Supplied information:

"""

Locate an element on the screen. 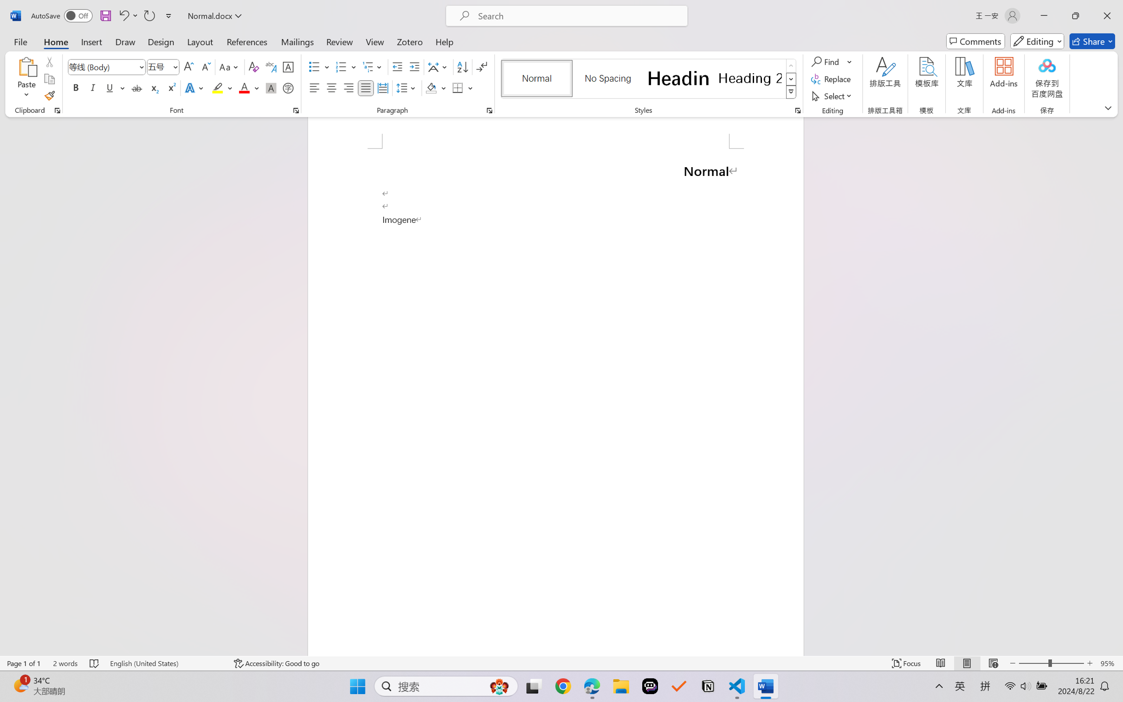  'Mode' is located at coordinates (1038, 41).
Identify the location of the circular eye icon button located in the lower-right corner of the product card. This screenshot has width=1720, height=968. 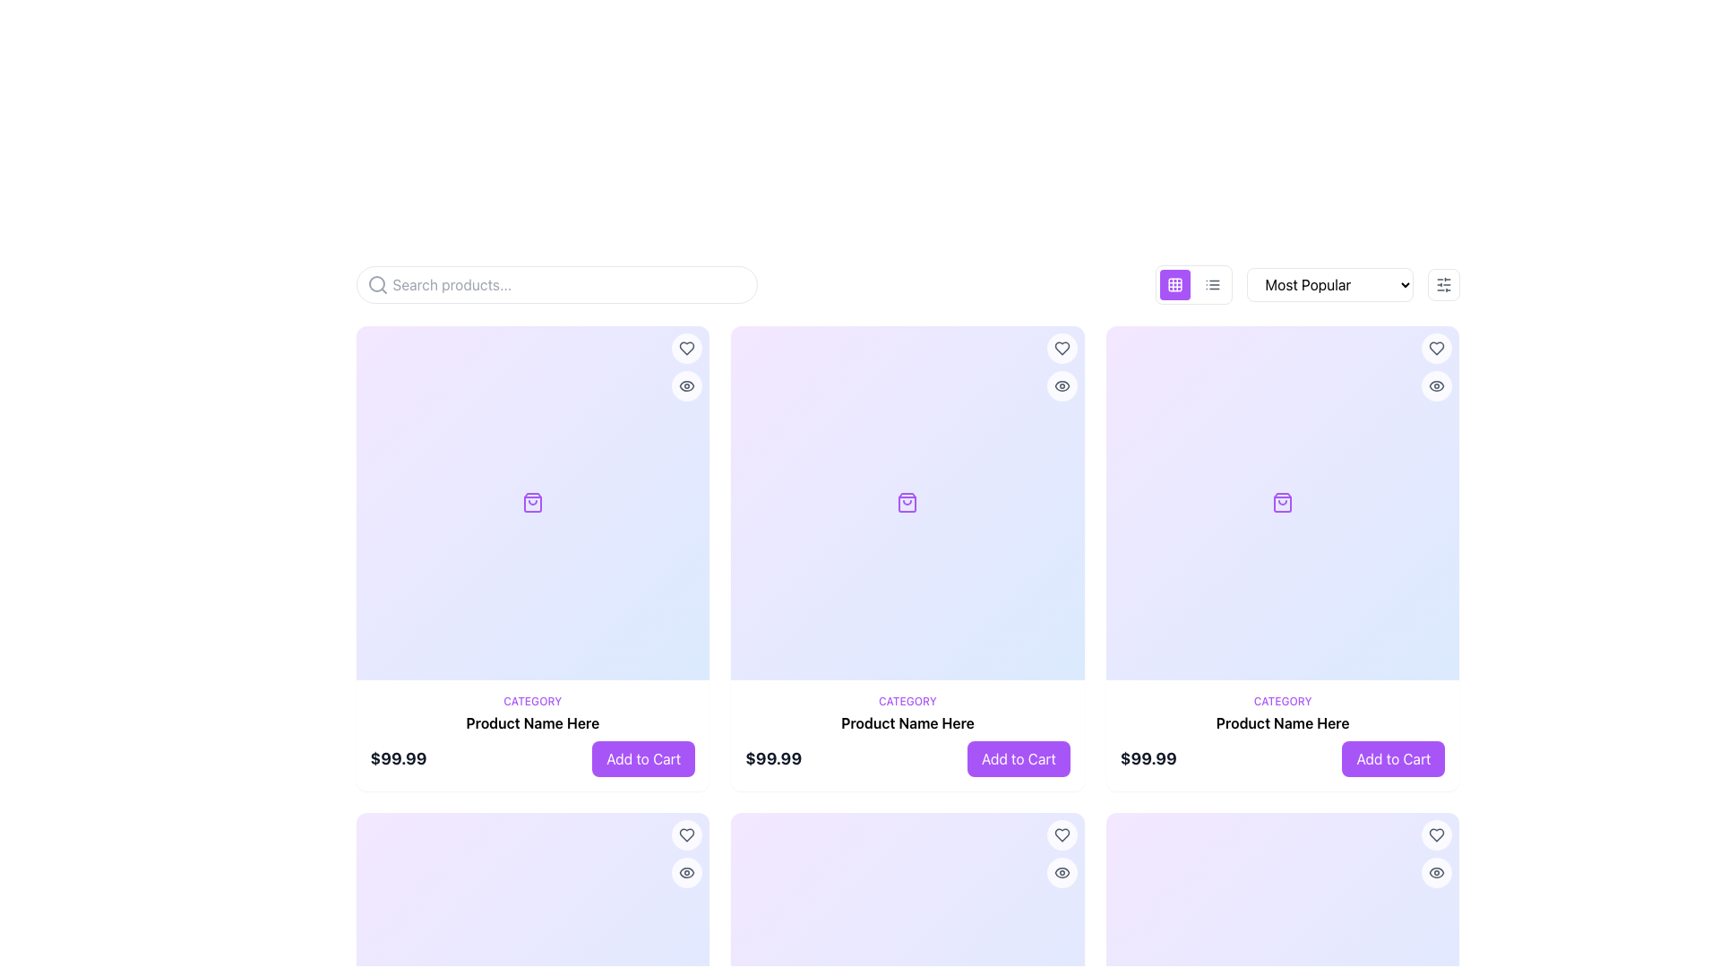
(686, 871).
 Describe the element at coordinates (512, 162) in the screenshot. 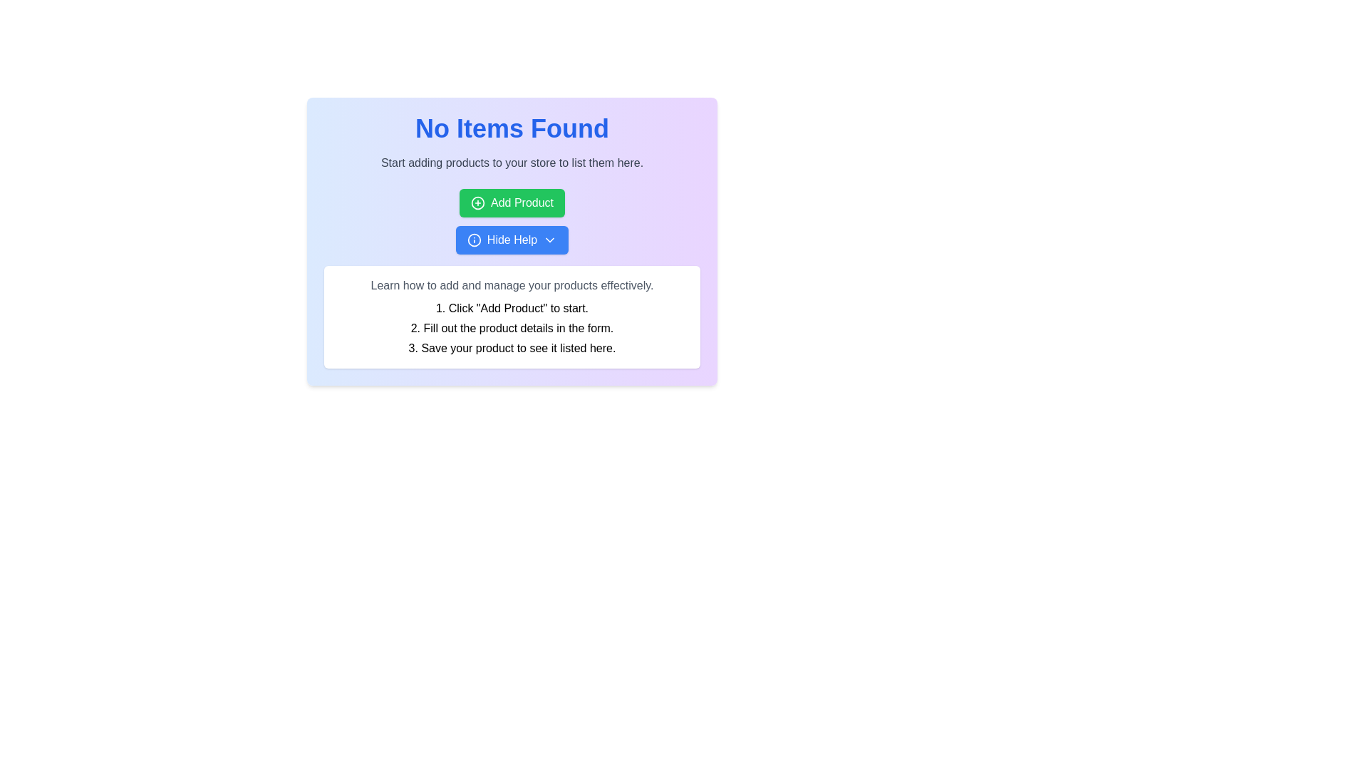

I see `the informational text element that reads 'Start adding products to your store to list them here.', which is displayed in gray color below the title 'No Items Found'` at that location.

"""

Copy the listing word for word, starting at the line that contains "Identify the location" and stopping after the last line of the listing. Leave out the pictures.

Worked solution:
Identify the location of the circular eye icon button located in the lower-right corner of the product card. This screenshot has width=1720, height=968. 
(686, 871).
 Describe the element at coordinates (512, 162) in the screenshot. 

I see `the informational text element that reads 'Start adding products to your store to list them here.', which is displayed in gray color below the title 'No Items Found'` at that location.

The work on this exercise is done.